Problem description |
Exactly as given, restate each record that follows.

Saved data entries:

········

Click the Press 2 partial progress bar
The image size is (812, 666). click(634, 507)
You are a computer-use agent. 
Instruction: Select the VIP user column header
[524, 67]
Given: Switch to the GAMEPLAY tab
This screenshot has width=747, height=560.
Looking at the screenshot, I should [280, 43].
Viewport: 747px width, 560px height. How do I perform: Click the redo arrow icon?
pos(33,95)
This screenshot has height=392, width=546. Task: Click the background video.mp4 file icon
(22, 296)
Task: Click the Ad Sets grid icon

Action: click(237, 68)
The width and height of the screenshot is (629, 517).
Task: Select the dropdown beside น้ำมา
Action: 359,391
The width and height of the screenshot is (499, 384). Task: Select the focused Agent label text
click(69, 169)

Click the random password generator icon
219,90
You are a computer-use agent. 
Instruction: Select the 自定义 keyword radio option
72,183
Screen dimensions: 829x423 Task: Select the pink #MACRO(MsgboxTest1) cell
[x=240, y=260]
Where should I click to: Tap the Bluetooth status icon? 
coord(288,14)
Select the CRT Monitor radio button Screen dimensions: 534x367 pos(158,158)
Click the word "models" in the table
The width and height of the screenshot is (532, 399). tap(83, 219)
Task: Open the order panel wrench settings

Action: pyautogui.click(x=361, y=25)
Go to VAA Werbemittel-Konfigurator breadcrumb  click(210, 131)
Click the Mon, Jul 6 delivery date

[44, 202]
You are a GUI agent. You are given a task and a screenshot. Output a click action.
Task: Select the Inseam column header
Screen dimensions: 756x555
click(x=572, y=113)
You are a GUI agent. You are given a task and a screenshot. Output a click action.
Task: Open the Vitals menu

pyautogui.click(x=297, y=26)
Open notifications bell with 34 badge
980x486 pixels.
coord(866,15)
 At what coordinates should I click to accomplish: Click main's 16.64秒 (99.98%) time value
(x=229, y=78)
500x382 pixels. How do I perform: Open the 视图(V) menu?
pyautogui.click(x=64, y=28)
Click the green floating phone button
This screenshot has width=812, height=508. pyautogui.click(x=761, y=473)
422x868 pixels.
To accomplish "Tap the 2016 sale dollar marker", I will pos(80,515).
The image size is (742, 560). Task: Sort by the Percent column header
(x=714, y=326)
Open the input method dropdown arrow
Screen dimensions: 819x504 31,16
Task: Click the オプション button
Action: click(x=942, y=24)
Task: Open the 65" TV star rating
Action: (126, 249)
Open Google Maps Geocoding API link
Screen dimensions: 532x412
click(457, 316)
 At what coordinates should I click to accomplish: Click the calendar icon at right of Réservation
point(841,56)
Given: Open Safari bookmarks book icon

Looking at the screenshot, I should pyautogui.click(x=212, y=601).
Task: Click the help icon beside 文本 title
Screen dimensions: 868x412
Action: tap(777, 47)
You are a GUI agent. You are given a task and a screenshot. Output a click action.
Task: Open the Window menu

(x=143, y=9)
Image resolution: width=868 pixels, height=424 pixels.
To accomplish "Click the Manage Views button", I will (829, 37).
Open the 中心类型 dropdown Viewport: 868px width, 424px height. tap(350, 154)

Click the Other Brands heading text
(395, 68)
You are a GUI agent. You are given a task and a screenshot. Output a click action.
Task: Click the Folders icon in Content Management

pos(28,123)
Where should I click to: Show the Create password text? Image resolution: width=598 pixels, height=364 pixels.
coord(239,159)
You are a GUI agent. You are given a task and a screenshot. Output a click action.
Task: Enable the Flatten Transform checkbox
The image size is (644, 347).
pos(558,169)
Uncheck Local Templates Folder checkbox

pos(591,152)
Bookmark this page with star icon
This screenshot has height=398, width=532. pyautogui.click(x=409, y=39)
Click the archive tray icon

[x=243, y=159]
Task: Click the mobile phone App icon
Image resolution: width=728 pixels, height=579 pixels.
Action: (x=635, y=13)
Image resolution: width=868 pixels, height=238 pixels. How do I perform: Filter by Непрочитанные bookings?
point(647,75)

········

Response area |
Click the Press 2 partial progress bar
The image size is (812, 666). click(634, 507)
You are a computer-use agent. 
Instruction: Select the VIP user column header
[524, 67]
Given: Switch to the GAMEPLAY tab
This screenshot has width=747, height=560.
Looking at the screenshot, I should [280, 43].
Viewport: 747px width, 560px height. How do I perform: Click the redo arrow icon?
pos(33,95)
This screenshot has height=392, width=546. Task: Click the background video.mp4 file icon
(22, 296)
Task: Click the Ad Sets grid icon

Action: click(237, 68)
The width and height of the screenshot is (629, 517).
Task: Select the dropdown beside น้ำมา
Action: 359,391
The width and height of the screenshot is (499, 384). Task: Select the focused Agent label text
click(69, 169)

Click the random password generator icon
219,90
You are a computer-use agent. 
Instruction: Select the 自定义 keyword radio option
72,183
Screen dimensions: 829x423 Task: Select the pink #MACRO(MsgboxTest1) cell
[x=240, y=260]
Where should I click to: Tap the Bluetooth status icon? 
coord(288,14)
Select the CRT Monitor radio button Screen dimensions: 534x367 pos(158,158)
Click the word "models" in the table
The width and height of the screenshot is (532, 399). tap(83, 219)
Task: Open the order panel wrench settings

Action: pyautogui.click(x=361, y=25)
Go to VAA Werbemittel-Konfigurator breadcrumb  click(210, 131)
Click the Mon, Jul 6 delivery date

[44, 202]
You are a GUI agent. You are given a task and a screenshot. Output a click action.
Task: Select the Inseam column header
Screen dimensions: 756x555
click(x=572, y=113)
You are a GUI agent. You are given a task and a screenshot. Output a click action.
Task: Open the Vitals menu

pyautogui.click(x=297, y=26)
Open notifications bell with 34 badge
980x486 pixels.
coord(866,15)
 At what coordinates should I click to accomplish: Click main's 16.64秒 (99.98%) time value
(x=229, y=78)
500x382 pixels. How do I perform: Open the 视图(V) menu?
pyautogui.click(x=64, y=28)
Click the green floating phone button
This screenshot has width=812, height=508. pyautogui.click(x=761, y=473)
422x868 pixels.
To accomplish "Tap the 2016 sale dollar marker", I will pos(80,515).
The image size is (742, 560). Task: Sort by the Percent column header
(x=714, y=326)
Open the input method dropdown arrow
Screen dimensions: 819x504 31,16
Task: Click the オプション button
Action: click(x=942, y=24)
Task: Open the 65" TV star rating
Action: (126, 249)
Open Google Maps Geocoding API link
Screen dimensions: 532x412
click(457, 316)
 At what coordinates should I click to accomplish: Click the calendar icon at right of Réservation
point(841,56)
Given: Open Safari bookmarks book icon

Looking at the screenshot, I should pyautogui.click(x=212, y=601).
Task: Click the help icon beside 文本 title
Screen dimensions: 868x412
Action: tap(777, 47)
You are a GUI agent. You are given a task and a screenshot. Output a click action.
Task: Open the Window menu

(x=143, y=9)
Image resolution: width=868 pixels, height=424 pixels.
To accomplish "Click the Manage Views button", I will (829, 37).
Open the 中心类型 dropdown Viewport: 868px width, 424px height. tap(350, 154)

Click the Other Brands heading text
(395, 68)
You are a GUI agent. You are given a task and a screenshot. Output a click action.
Task: Click the Folders icon in Content Management

pos(28,123)
Where should I click to: Show the Create password text? Image resolution: width=598 pixels, height=364 pixels.
coord(239,159)
You are a GUI agent. You are given a task and a screenshot. Output a click action.
Task: Enable the Flatten Transform checkbox
The image size is (644, 347).
pos(558,169)
Uncheck Local Templates Folder checkbox

pos(591,152)
Bookmark this page with star icon
This screenshot has height=398, width=532. pyautogui.click(x=409, y=39)
Click the archive tray icon

[x=243, y=159]
Task: Click the mobile phone App icon
Image resolution: width=728 pixels, height=579 pixels.
Action: (x=635, y=13)
Image resolution: width=868 pixels, height=238 pixels. How do I perform: Filter by Непрочитанные bookings?
point(647,75)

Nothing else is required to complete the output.